Джасинта окинула его тоскливым взглядом, но мальчик уже бросился искать ее багаж, и она устремилась вслед за ним. Слуга достиг багажной груды и в эти мгновения казался ей почти сумасшедшим — с таким рвением ринулся он разыскивать ее вещи, ползая по полу среди огромного множества чемоданов и саквояжей, напоминая охотничьего пса, почуявшего кролика. Джасинта ходила рядом, пытаясь помочь ему в поисках, и в конце концов нашла свое имущество сама.

— Вот!

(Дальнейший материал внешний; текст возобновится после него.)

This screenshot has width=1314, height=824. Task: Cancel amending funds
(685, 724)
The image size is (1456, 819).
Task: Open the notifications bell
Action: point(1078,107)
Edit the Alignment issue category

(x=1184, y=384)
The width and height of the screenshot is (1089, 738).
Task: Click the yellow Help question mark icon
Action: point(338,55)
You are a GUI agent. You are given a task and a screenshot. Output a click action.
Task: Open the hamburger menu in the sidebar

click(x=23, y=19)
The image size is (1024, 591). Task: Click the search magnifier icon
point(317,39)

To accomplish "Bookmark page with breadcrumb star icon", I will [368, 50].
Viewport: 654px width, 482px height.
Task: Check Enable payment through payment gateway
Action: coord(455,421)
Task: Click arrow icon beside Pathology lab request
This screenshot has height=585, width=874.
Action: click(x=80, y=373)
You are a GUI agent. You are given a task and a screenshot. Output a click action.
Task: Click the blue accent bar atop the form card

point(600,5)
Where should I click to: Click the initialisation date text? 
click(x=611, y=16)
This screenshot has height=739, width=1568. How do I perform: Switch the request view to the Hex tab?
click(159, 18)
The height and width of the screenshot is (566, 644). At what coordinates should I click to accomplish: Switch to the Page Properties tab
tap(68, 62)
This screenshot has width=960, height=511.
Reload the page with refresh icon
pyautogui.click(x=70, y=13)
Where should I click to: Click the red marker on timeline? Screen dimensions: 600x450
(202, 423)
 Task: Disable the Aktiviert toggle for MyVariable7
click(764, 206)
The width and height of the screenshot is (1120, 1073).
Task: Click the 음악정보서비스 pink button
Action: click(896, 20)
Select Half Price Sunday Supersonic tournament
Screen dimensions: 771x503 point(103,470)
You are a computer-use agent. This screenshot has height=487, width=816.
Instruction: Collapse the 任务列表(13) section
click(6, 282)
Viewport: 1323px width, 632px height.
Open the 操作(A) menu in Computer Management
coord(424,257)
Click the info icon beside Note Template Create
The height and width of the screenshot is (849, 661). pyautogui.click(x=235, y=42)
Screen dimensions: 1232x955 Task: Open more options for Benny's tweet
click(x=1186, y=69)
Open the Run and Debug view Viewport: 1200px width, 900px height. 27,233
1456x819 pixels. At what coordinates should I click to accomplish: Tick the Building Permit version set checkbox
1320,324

Сюда! — крикнула она слуге.

Даже не поднимаясь с полу, он раболепно улыбнулся ей, быстро взвалил на плечи чемодан, потом сунул под мышку одну из сумок, а оставшиеся две взял во вторую руку. И быстро устремился куда-то с ее вещами. Джасинта с трудом продвигалась за ним, стараясь не отставать. Они очутились в широком длинном коридоре. Она изо всех сил пыталась идти быстрее, но слуга был очень шустр и ловок и иногда едва ли не исчезал из виду.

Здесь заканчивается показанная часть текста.